Python - What is queue.task_done() used for?

"Read the source, Luke!" -- Obi-one Codobi

The source for ayncio.queue is pretty short.

  • the number of unfinished tasks goes up by one when you put to the queue.
  • it goes down by one with you call task_done
  • join() awaits there being no unfinished tasks.

This makes join useful if and only if you are calling task_done(). Using the classic bank analogy:

  • people come in the doors and get in line; door is a producer doing a q.put()
  • when a teller is idle and a person is in line, they go to the teller window. teller does a q.get().
  • When the teller has finished helping the person, they are ready for the next one. teller does a q.task_done()
  • at 5 p.m., the doors are locked door task finishes
  • you wait until both the line is empty and each teller has finished helping the person in front of them. await q.join(tellers)
  • then you send the tellers home, who are now all idling with an empty queue. for teller in tellers: teller.cancel()

Without the task_done(), you cannot know every teller is done with people.

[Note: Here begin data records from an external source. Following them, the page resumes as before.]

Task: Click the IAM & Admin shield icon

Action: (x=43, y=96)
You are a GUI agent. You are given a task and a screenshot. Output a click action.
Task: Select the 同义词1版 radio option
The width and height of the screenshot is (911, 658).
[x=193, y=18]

You cannot send a teller home while they have a person at his or her window.


.task_done() is used to mark .join() that the processing is done.

💡 If you use .join() and don't call .task_done() for every processed item, your script will hang forever.


Ain't nothin' like a short example;

import logging
import queue
import threading
import time

items_queue = queue.Queue()
running = False


def items_queue_worker():
    while running:
        try:
            item = items_queue.get(timeout=0.01)
            if item is None:
                continue

            try:
                process_item(item)
            finally:
                items_queue.task_done()

        except queue.Empty:
            pass
        except:
            logging.exception('error while processing item')


def process_item(item):
    print('processing {} started...'.format(item))
    time.sleep(0.5)
    print('processing {} done'.format(item))


if __name__ == '__main__':
    running = True

    # Create 10 items_queue_worker threads
    worker_threads = 10
    for _ in range(worker_threads):
        threading.Thread(target=items_queue_worker).start()

    # Populate your queue with data
    for i in range(100):
        items_queue.put(i)

    # Wait for all items to finish processing
    items_queue.join()

    running = False

Queue.task_done is not there for the workers' benefit. It is there to support Queue.join.


If I give you a box of work assignments, do I care about when you've taken everything out of the box?

No. I care about when the work is done. Looking at an empty box doesn't tell me that. You and 5 other guys might still be working on stuff you took out of the box.

Queue.task_done lets workers say when a task is done. Someone waiting for all the work to be done with Queue.join will wait until enough task_done calls have been made, not when the queue is empty.


eigenfield points out in the comments that it seems really weird for a queue to have task_done/join methods. That's true, but it's really a naming problem. The queue module has bad name choices that make it sound like a general-purpose queue library, when it's really a thread communication library.

It'd be weird for a general-purpose queue to have task_done/join methods, but it's entirely reasonable for an inter-thread message channel to have a way to indicate that messages have been processed. If the class was called thread_communication.MessageChannel instead of queue.Queue and task_done was called message_processed, the intent would be a lot clearer.

(If you need a general-purpose queue rather than an inter-thread message channel, use collections.deque.)